Segundo informações de bastidores da Marinha argentina, o submarino diesel-elétrico da classe TR-1700 e fabricado na Alemanha teria capacidade de suprir oxigênio para a tripulação por no máximo sete dias, estando nas condições previstas acima. A informação é confirmada por especialistas do mundo todo que acompanham o misterioso desaparecimento do ARA San Juan.

Entretanto, em entrevista a uma TV argentina, um oficial da reserva que já trabalhou no ARA San Juan afirmou que o submarino teria oxigênio para mais alguns dias, desde que não tenha ocorrido algum incidente em seu interior, como um incêndio.

Um submarino convencional do tipo costuma passar até dois dias submerso, indo à tona ou perto dela, com o uso de um snorkel, para renovar o oxigênio. Se estiver em profundidade não consegue captar o oxigênio da superfície do mar.

O episódio da embarcação argentina faz lembrar da tragédia que se abateu sobre o Kursk, submarino nuclear russo que afundou no Mar de Barents em agosto de 2000. Após duas explosões acidentais, parou no fundo do mar. Dos 108 tripulantes, 23 conseguiram escapar da morte num primeiro momento, confinados num compartimento isolado do resto da embarcação. Todavia, o oxigênio foi suficiente apenas por 48 horas. Todos acabaram morrendo.

É este o temor das equipes de resgate que procuram neste momento o submarino argentino. Restariam agora poucas horas para os 44 tripulantes do ARA San Juan. Dentre eles, se encontra uma mulher, considerada a primeira oficial submarinista da América do Sul. Eliana María Krawczyk, de 35 anos, ocupa o cargo de chefe de armas da embarcação.

Eliana María Krawczyk é a única mulher a bordo do ARA San Juan (Marinha da Argentina)

A esperança nas mãos dos EUA

As esperanças se concentram agora com a entrada de militares e equipamentos da Marinha dos EUA. Os americanos começam a operar quatro minis submarinos controlados remotamente a partir desta terça-feira.
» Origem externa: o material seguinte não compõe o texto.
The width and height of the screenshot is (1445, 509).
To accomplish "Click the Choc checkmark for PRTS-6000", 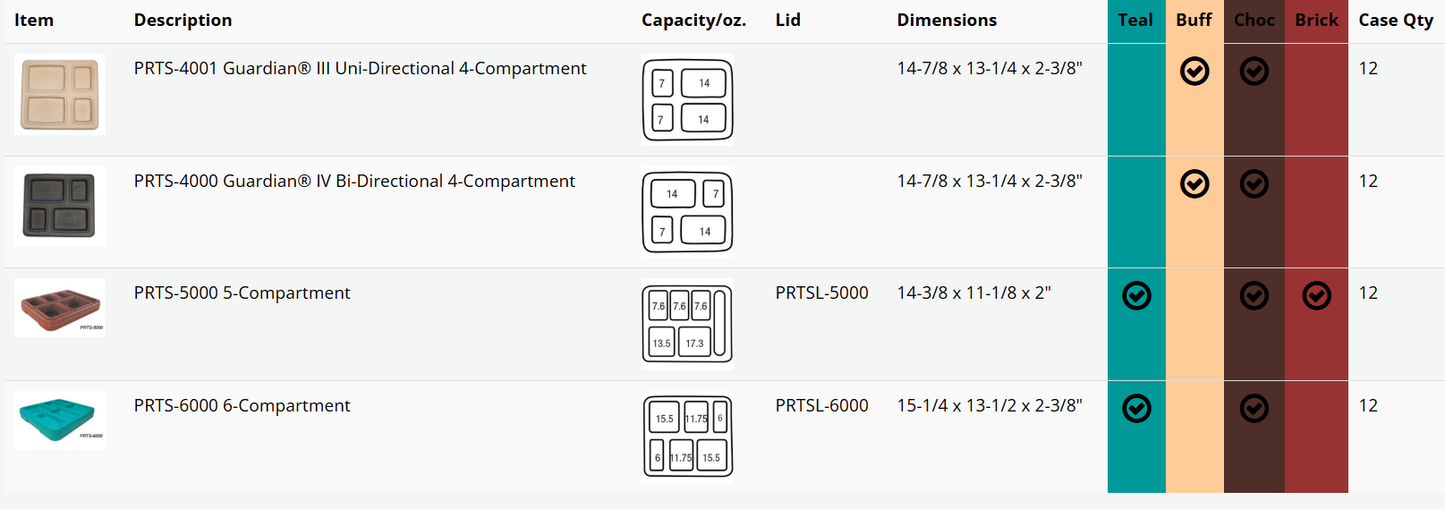I will pos(1254,408).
Além da capacidade de buscar objetos no fundo do mar, possuem a capacidade de levar oxigênio e resgatar a tripulação.

A Marinha dos EUA implantou veículos subaquáticos não tripulados para participar da busca do submarino da marinha argentina, ARA San Juan, nas águas do Atlântico Sul. Os equipamentos consistem em um mini submarino Bluefin 12D (Deep) e três Iver 580, que são operados pelo esquadrão de veículos submarinos não tripulados 1, com sede em Pearl Harbor, no Havaí.
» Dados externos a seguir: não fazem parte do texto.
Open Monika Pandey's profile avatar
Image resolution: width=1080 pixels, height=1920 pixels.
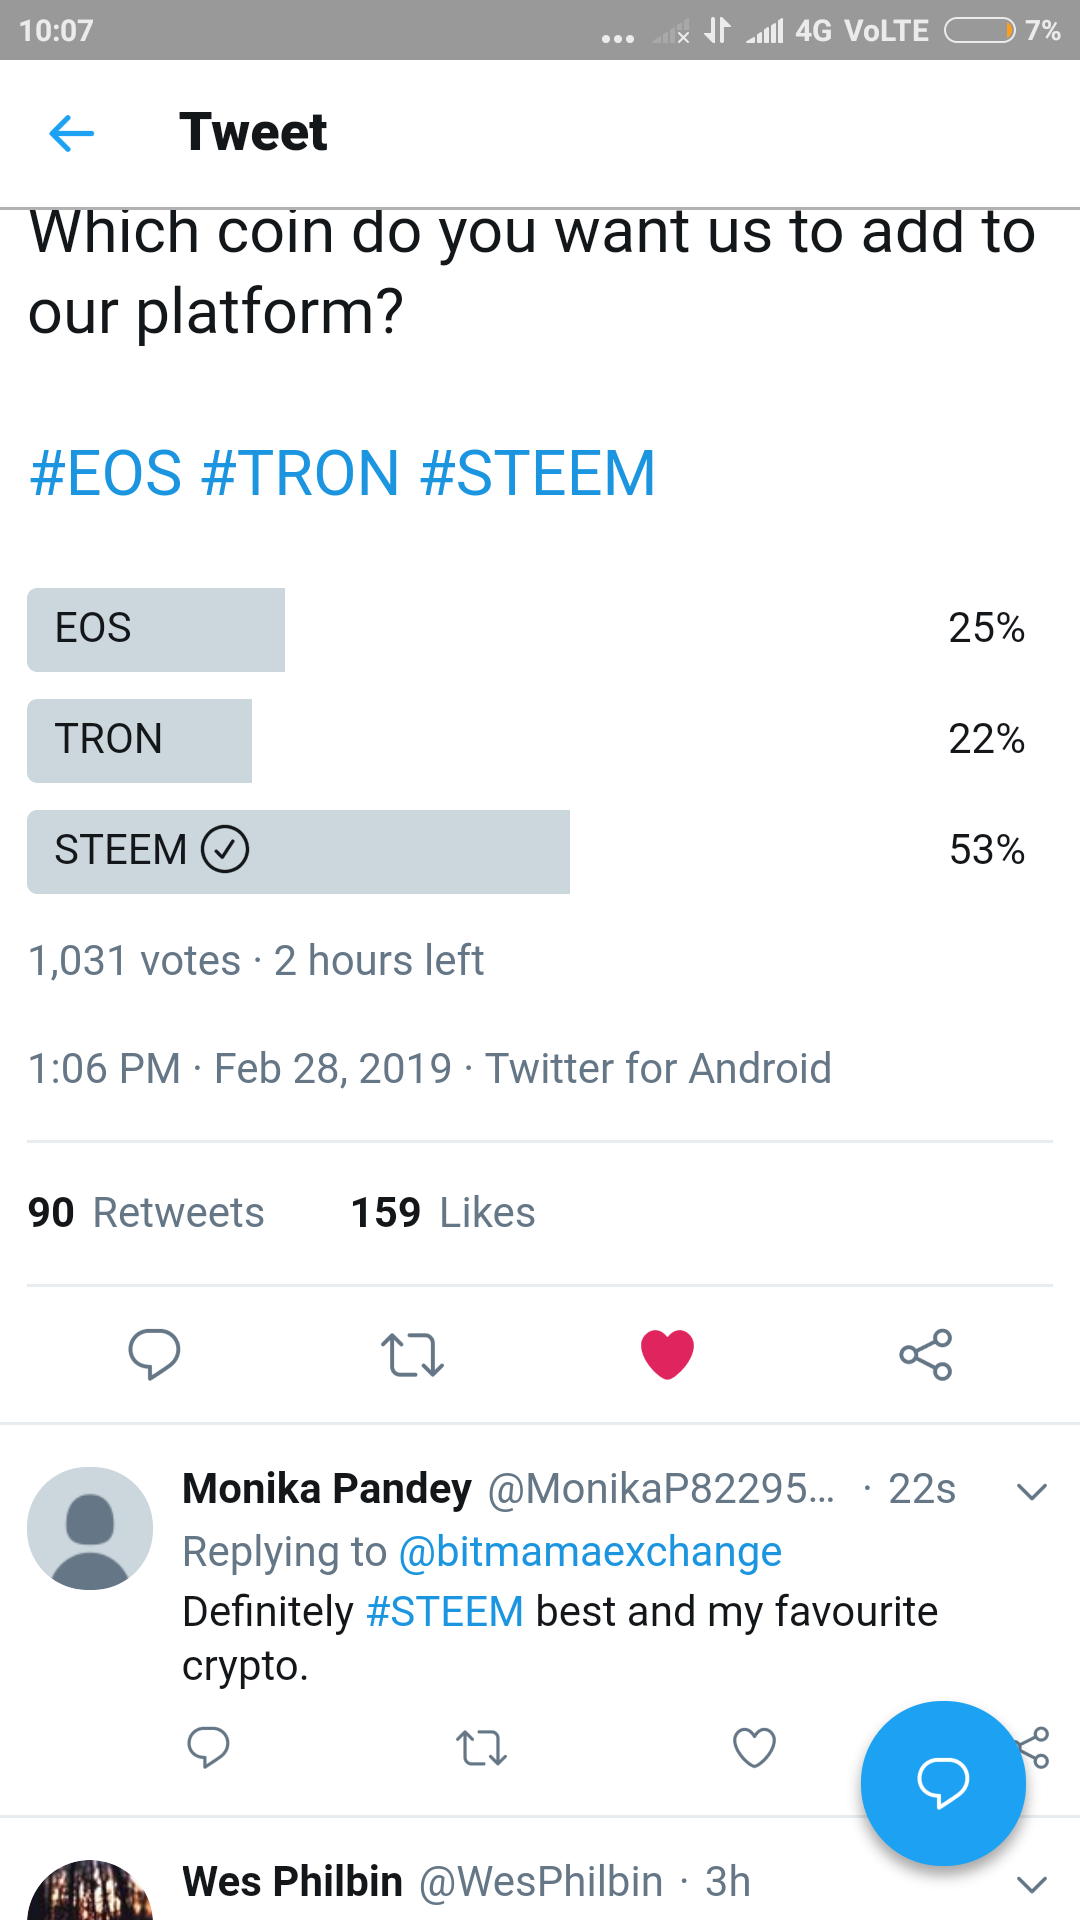[90, 1528]
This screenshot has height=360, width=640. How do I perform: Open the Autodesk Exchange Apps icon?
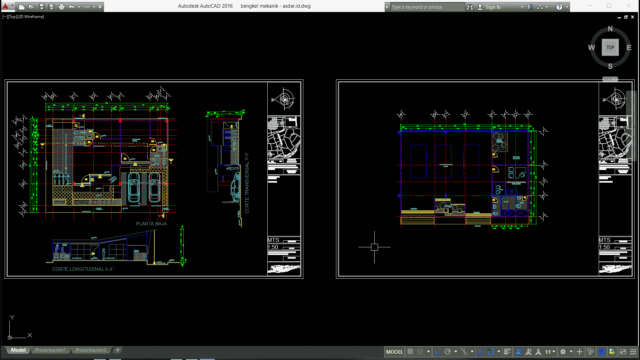pos(530,7)
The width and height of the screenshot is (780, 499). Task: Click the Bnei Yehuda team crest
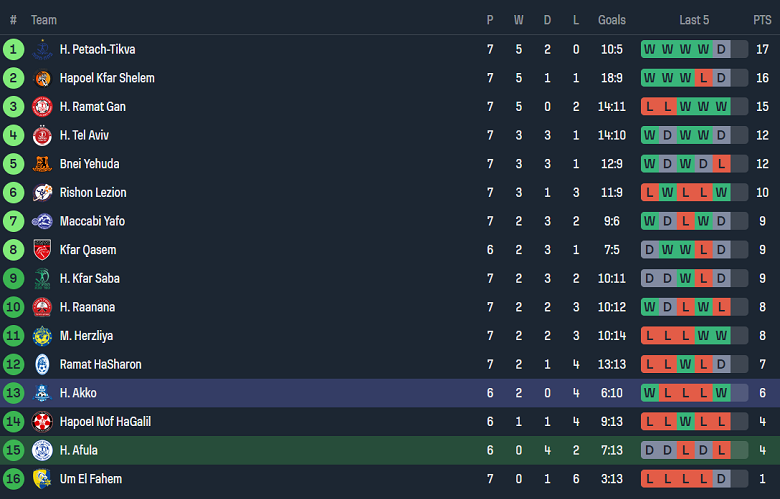pos(42,164)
Os minis submarinos são capazes são capazes de pesquisar amplas áreas do oceano usando o Side Scan Sonar, um sistema que é usado para criar com eficiência imagens de grandes áreas do fundo do mar. O Bluefin 12D é capaz de realizar operações de busca a a uma profundidade máxima de quase 5.000 pés por 30 horas, enquanto o Iver 580s pode operar a uma profundidade de 325 pés por até 14 horas.

O governo dos EUA está fornecendo capacidades de resposta rápida, incluindo aeronaves, equipamentos e pessoal para ajudar o governo da Argentina na busca pelo submarino desaparecido. Além dos minis submarinos, os EUA enviaram aeronaves para auxiliar na busca, bem como equipamentos subaquáticos especificamente projetados para pesquisa e resgate de submarinos.

Um avião da Marinha P-8A já está na Argentina, onde se juntou a uma aeronave de pesquisa da NASA P-3 atualmente apoiando os esforços de pesquisa em curso no último local conhecido do submarino. O Comando Sul dos EUA (SOUTHCOM) enviou os equipamentos e pessoal para a Argentina para apoiar o pedido de assistência internacional do país para localizar o submarino e a equipe desaparecidos.

O SOUTHCOM é um dos seis comandos unificados geograficamente e com responsabilidade para operações militares dos EUA no Caribe, América Central e América do Sul.

Ajuda do Brasil

O Ministério da Defesa informou que a Marinha do Brasil enviou três navios para auxiliar nas buscas, enquanto a Força Aérea Brasileira mobilizou dois aviões capacitados para esse tipo de operação.